Uma autoproclamada “elite” persiste, no entanto, em escrever na antiga ortografia marca para ela de pertença à “boa sociedade”, preferindo esquecer (ou ignorar) que esta antiga ortografia é fruto de acordos assinados em 1911, 1943, 1945 e 1971. Mas a dita “elite” não quer ver isso, quando a simples consulta de uma publicação (livro, jornal, cartaz) de fins do século XIX põe em evidência a evolução ortográfica (e lexicográfica, bem entendido) da língua portuguesa.

Curiosamente, esta mesma autoproclamada “elite” purista não diz nada da avassaladora invasão da terminologia inglesa na versão estado-unidense. Não só adotando termos recentes para os quais as autoridades em matéria de linguística não acharam por bem criar adaptações à língua portuguesa (caso do inglês “football” para o português “futebol”, por exemplo). Mas, o que é ainda muito mais chocante, substituindo cada vez mais termos portugueses precisos por termos ingleses (“em linha” por “on line”, “sítio” por “site”, “[tele]carregamento” por “download”, “classificação” por “ranking”, “notação” por “rating”, “vale” por “voucher”,…).
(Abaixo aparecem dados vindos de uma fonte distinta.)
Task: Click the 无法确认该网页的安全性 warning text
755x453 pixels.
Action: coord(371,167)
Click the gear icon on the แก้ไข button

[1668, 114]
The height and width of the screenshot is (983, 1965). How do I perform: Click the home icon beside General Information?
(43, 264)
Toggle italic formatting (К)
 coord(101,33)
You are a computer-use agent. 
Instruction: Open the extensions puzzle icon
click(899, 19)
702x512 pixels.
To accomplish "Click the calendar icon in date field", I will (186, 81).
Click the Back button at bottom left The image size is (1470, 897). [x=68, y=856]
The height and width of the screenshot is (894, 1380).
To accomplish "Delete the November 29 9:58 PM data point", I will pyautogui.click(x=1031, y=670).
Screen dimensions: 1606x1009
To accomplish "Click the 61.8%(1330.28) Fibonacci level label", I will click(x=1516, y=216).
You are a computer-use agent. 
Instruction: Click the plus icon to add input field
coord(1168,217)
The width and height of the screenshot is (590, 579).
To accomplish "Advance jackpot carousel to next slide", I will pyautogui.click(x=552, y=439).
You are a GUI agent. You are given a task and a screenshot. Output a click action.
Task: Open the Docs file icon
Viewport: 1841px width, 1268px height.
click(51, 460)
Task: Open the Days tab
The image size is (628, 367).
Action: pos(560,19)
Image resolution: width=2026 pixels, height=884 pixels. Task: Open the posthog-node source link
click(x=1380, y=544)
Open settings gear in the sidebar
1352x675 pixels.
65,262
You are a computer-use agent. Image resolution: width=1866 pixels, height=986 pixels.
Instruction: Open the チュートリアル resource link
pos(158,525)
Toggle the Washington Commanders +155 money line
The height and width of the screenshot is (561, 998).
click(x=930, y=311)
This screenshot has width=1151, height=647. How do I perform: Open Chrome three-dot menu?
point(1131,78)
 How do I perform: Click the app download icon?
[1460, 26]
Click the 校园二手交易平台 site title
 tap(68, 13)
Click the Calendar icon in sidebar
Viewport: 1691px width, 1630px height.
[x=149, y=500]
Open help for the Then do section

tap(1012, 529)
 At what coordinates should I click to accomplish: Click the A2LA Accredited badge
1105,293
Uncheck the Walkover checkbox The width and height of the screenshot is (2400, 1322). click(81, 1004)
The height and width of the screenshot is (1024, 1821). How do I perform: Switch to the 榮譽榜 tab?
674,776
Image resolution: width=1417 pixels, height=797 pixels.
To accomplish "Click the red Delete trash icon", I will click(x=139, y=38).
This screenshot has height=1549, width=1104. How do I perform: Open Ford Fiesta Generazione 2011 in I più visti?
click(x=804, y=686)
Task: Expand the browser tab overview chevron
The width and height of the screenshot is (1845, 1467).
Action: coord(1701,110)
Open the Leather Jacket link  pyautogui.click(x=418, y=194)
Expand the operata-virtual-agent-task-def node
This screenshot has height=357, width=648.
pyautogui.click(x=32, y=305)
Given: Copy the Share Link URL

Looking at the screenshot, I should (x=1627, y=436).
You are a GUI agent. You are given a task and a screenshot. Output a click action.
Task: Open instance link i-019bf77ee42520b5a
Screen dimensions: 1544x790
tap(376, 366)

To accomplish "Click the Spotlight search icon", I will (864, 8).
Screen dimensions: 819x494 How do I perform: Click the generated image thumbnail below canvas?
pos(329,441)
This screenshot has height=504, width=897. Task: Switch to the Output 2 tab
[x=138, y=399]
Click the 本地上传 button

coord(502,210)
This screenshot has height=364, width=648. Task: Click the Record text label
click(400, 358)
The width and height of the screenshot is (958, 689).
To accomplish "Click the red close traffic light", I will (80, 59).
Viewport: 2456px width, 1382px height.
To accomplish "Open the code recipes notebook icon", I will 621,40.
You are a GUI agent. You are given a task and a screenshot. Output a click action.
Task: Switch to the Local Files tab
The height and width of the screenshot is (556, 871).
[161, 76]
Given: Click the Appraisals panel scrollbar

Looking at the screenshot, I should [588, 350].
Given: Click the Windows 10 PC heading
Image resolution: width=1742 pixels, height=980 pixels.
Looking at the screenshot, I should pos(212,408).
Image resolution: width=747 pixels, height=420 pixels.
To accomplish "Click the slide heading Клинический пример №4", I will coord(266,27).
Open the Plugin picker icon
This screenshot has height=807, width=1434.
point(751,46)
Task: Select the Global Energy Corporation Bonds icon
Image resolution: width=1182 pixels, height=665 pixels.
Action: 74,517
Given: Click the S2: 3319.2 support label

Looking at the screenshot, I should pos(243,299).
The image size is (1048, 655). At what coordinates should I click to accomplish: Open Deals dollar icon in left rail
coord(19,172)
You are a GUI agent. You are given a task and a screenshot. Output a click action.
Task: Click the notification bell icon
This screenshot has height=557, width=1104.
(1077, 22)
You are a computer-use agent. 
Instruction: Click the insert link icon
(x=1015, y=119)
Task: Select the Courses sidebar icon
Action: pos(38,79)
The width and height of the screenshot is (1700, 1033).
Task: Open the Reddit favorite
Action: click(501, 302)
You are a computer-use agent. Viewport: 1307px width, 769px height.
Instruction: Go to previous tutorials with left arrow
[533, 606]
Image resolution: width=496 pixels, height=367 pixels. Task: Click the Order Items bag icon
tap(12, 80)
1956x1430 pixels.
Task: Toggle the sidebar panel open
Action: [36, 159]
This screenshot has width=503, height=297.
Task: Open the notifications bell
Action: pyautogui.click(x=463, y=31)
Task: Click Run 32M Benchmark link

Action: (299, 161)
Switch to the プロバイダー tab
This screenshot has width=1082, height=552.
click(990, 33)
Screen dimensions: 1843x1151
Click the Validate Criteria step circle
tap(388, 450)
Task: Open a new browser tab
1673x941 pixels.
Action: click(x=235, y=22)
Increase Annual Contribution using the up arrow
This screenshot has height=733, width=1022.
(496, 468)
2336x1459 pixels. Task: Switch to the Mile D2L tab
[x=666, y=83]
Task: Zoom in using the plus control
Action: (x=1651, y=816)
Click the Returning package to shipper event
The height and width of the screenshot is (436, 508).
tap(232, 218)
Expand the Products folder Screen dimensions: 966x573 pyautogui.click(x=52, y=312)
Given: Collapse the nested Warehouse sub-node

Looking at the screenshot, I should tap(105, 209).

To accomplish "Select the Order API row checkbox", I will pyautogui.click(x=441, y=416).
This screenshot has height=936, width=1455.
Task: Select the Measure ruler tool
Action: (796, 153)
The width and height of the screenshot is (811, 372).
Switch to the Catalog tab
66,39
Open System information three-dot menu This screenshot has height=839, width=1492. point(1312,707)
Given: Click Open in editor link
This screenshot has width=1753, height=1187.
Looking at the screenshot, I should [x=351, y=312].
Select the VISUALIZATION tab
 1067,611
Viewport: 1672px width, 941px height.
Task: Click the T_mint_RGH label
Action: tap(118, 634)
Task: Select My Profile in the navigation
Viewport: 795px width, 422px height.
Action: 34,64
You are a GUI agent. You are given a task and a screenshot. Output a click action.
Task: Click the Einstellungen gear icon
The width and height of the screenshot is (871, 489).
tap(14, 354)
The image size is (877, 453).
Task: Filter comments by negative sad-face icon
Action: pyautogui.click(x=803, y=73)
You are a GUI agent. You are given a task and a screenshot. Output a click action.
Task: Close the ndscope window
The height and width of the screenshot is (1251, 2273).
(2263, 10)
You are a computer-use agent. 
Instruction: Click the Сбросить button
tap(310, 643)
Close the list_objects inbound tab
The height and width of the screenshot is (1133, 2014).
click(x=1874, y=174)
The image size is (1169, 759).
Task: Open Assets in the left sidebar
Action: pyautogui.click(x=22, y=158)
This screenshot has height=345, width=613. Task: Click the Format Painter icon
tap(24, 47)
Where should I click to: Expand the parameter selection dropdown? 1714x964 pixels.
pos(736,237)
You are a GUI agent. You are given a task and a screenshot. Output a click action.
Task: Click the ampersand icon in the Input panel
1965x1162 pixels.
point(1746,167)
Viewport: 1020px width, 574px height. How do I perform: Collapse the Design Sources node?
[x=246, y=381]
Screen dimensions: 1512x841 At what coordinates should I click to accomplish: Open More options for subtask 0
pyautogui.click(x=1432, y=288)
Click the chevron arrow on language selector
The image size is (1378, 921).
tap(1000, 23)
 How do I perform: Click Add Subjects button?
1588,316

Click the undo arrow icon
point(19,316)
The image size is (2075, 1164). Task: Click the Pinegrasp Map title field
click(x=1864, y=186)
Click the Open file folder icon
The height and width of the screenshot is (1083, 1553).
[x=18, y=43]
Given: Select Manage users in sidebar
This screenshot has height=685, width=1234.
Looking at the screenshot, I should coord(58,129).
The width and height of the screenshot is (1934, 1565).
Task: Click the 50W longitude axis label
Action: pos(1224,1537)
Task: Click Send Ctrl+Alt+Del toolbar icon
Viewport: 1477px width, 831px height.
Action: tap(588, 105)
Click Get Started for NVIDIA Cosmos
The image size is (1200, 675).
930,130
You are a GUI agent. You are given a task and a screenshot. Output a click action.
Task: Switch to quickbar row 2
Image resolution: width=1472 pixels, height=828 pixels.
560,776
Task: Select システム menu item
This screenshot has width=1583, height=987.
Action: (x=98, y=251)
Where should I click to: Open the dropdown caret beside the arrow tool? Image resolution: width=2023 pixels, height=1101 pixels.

É claro que existem em todas línguas estrangeiras termos dificilmente traduzíveis porque exprimem uma subtileza, uma especificidade. Pelo que é perfeitamente compreensível que tenham que se utilizar, até porque não vivemos em circuito fechado, longe de mundos sociais e culturais de que somos geograficamente próximos. Mas de lá a praticar uma permanente degenerescência da língua por razões de ignorância ou de afirmação de um pretenso cosmopolitismo linguístico oco…

Outra degenerescência evidente da língua é o “ponto” inglês que substitui cada vez mais a “vírgula” na indicação dos números decimais. Em todas as línguas da Europa ocidental se diz “vírgula”, só o inglês faz exceção a este princípio: razão sobeja para que os analfabetos pedantes digam “ponto”.

É verdade que uma das lamentáveis constatações que se podem fazer é que esta falta de respeito pela língua é largamente praticada pelas próprias mais altas autoridades e instituições do Estado, como pelos média dominantes em termos de informação como de cultura. E outra triste constatação é a da ausência do mais elementar dicionário da língua portuguesa nas casas de família ou nas empresas. E quando, por sorte, existe, não é frequente vê-lo consultar quando uma dúvida se apresenta, até porque a dúvida surge raramente no espírito da grande maioria dos cidadãos. Sem falar sequer da rápida consulta em linha que passou a ser possível há uns bons dois decénios. Diligências que supõem esforço e são pois consideradas como cansativas!

Na realidade, na “boa tradição” nacional, “é tudo igual ao litro”, diz “o bom povo português” na sua natural sabedoria intuitiva. O que, no fim de contas, traduz bem a falta de rigor e de exigência que grassa num país desprovido de uma instituição com a autoridade da italiana Accademia della Crusca, da Académie Française ou da Real Academia Española. E numa sociedade onde o individualismo generalizado se afirma no não respeito de regras e convenções legalmente instituídas. À proclamação de Júlio César que dizia “há nos confins da Ibéria um povo que não se governa nem se deixa governar”, conviria agora acrescentar: incapaz até de se entender sobre a sua língua comum e nesta língua comum!…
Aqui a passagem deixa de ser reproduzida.